[Items from a dataset]
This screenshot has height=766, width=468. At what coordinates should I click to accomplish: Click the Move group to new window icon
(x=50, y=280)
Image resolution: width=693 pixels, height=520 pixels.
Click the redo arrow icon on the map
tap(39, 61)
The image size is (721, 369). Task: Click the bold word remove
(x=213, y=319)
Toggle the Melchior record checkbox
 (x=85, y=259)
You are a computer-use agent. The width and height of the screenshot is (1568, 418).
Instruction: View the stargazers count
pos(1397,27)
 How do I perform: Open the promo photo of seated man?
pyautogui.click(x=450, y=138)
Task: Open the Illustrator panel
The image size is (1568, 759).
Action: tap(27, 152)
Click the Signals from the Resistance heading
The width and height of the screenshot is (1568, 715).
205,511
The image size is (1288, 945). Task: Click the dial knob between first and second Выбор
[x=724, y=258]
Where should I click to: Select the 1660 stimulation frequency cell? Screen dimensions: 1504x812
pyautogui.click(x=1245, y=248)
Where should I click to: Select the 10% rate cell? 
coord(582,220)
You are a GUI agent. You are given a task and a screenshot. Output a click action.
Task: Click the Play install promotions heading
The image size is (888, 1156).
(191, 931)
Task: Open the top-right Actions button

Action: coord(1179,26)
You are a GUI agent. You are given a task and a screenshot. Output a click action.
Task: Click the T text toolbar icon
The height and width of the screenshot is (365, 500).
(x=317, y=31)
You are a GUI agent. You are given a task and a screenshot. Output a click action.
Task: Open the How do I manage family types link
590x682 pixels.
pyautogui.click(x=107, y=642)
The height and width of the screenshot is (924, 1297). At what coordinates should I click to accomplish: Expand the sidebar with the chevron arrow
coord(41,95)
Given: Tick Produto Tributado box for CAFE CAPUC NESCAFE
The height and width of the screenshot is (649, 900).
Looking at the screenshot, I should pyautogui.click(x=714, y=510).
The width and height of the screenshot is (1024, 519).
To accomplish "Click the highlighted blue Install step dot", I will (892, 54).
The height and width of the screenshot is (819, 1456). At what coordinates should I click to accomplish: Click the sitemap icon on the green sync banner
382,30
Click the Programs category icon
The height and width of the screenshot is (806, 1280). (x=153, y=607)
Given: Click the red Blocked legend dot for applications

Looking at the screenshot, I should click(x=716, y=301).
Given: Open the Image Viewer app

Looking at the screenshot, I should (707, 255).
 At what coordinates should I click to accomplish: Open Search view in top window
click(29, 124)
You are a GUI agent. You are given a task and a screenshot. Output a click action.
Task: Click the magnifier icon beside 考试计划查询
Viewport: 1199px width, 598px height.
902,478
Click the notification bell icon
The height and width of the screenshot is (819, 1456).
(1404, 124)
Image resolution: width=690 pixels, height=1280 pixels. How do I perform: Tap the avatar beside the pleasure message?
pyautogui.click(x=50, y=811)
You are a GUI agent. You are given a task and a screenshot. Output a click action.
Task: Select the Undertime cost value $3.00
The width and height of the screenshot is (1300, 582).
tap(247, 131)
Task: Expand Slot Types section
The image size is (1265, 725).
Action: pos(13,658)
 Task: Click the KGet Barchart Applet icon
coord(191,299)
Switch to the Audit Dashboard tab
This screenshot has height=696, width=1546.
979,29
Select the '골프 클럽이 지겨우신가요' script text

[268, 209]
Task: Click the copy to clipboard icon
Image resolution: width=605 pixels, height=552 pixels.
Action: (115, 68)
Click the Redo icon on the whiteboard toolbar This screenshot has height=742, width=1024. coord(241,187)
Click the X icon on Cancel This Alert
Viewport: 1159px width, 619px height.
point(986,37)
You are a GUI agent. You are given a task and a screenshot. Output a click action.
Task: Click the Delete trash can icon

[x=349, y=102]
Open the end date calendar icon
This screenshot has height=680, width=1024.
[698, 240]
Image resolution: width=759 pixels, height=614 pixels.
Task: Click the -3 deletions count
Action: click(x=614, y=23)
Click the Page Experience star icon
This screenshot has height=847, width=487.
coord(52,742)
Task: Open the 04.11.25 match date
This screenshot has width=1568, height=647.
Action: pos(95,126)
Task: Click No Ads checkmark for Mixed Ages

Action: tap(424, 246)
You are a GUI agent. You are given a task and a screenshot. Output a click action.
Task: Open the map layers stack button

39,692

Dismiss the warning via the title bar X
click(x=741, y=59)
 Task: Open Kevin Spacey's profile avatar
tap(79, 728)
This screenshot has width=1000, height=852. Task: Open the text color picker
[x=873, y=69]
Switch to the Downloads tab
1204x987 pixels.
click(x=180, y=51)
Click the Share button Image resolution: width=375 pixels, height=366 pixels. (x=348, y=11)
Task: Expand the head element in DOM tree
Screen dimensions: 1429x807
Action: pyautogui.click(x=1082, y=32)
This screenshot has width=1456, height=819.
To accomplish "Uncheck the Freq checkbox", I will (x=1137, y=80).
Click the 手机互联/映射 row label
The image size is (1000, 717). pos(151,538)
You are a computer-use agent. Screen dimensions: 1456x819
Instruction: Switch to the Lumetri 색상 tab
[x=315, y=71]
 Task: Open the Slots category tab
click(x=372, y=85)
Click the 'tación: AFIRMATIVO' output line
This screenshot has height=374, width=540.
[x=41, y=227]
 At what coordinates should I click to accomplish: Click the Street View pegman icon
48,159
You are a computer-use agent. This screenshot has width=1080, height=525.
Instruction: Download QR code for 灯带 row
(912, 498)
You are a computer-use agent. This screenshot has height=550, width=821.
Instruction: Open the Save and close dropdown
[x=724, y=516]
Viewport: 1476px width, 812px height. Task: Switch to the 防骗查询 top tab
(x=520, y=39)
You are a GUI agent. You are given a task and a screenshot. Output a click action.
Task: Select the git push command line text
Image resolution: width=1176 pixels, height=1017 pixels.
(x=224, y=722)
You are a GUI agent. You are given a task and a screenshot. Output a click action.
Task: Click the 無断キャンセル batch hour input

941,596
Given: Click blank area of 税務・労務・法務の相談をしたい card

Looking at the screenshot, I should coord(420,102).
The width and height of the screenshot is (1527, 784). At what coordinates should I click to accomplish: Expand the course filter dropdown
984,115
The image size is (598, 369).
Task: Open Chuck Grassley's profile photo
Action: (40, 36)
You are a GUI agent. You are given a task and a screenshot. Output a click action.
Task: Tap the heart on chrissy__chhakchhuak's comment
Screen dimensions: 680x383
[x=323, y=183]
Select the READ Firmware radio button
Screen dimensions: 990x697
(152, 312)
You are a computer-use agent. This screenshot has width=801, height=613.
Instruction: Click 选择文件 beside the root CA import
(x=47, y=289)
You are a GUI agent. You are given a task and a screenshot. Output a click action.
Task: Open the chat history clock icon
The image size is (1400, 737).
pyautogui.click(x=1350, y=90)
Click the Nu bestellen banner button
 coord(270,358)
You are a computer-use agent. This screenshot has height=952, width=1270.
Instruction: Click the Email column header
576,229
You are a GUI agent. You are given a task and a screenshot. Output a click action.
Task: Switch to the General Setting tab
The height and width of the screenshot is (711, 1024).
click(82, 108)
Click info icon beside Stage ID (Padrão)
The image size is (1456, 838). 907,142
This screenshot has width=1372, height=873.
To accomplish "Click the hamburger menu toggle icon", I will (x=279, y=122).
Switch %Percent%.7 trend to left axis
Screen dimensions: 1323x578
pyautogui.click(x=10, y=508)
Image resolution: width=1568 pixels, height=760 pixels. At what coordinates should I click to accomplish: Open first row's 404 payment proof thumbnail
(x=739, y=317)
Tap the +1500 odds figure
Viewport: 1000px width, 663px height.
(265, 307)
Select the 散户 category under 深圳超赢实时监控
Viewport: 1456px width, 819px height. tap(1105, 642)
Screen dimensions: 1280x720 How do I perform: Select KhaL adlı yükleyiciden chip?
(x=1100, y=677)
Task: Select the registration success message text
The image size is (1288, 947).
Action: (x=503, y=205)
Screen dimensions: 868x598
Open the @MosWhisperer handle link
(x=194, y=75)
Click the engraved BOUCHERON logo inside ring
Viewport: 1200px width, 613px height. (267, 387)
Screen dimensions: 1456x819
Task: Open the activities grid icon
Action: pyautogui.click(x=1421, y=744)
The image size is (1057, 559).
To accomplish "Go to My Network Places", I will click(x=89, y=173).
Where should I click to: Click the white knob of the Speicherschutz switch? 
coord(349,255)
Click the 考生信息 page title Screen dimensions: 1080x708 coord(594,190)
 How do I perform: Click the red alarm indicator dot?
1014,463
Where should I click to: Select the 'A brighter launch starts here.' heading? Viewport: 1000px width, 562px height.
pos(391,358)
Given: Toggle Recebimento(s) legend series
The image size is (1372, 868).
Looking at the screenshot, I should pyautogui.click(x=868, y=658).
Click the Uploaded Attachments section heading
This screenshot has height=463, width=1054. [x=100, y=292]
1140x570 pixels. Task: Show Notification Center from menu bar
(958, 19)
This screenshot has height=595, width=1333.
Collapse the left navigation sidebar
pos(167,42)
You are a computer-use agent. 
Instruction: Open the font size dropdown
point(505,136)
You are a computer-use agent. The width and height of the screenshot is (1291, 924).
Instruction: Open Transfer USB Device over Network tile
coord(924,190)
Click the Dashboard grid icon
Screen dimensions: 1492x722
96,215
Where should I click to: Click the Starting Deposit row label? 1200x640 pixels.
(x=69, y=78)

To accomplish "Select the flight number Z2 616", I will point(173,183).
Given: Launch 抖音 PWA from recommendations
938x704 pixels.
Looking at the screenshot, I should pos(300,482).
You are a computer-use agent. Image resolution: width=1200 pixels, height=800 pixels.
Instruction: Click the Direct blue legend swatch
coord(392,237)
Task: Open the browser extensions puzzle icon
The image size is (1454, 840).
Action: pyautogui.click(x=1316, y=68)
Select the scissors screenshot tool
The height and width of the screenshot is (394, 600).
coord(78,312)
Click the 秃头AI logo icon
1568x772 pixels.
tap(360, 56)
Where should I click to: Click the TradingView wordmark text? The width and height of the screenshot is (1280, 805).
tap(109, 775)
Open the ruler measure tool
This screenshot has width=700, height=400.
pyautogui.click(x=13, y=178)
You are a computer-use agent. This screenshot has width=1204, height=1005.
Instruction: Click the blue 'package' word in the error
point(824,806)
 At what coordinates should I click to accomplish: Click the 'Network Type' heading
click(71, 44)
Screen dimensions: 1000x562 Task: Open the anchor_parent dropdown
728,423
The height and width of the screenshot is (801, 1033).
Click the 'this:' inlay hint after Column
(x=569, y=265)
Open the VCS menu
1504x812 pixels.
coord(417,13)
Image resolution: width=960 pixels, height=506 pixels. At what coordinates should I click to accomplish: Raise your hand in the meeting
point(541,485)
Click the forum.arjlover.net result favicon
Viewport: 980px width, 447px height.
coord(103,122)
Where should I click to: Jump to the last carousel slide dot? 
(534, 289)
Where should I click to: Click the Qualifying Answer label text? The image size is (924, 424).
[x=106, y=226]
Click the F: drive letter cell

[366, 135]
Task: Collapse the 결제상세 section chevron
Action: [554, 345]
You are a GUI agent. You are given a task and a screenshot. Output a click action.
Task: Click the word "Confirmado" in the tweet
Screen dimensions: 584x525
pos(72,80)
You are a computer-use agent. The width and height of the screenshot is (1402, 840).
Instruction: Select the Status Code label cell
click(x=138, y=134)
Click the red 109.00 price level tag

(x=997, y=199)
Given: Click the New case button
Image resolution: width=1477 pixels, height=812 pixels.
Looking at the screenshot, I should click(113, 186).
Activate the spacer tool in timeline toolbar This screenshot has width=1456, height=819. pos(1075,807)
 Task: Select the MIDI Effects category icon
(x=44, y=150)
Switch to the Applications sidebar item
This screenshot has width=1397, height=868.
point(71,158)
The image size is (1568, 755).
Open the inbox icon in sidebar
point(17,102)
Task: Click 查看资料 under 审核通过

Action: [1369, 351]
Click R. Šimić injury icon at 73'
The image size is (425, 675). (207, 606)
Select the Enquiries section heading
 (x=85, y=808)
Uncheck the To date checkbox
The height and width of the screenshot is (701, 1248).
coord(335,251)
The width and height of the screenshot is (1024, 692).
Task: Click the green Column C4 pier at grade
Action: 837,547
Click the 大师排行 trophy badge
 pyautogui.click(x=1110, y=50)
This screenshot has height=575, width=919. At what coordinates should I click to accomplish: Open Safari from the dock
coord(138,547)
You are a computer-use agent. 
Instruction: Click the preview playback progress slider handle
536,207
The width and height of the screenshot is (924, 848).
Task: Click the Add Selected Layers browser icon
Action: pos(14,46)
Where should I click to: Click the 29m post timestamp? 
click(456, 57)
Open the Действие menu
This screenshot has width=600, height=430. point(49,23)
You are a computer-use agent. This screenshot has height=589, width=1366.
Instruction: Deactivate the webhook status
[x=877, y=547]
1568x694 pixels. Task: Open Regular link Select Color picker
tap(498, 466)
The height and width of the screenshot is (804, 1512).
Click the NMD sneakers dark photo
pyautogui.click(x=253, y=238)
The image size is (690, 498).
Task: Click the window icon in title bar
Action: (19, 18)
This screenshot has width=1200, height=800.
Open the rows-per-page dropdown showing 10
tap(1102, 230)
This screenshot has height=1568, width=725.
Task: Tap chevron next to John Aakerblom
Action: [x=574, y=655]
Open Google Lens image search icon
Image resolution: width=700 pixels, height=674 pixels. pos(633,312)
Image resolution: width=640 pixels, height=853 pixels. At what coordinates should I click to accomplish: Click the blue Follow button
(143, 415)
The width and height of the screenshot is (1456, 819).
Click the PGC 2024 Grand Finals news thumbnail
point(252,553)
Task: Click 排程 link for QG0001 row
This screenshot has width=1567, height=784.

* EXERCISE DETAILS
Locate every line in the entries above that contains the word "browser" and copy each of those lines. Case counts.

* SOLUTION FOR THIS PROBLEM
Task: Open the browser extensions puzzle icon
Task: Click the Add Selected Layers browser icon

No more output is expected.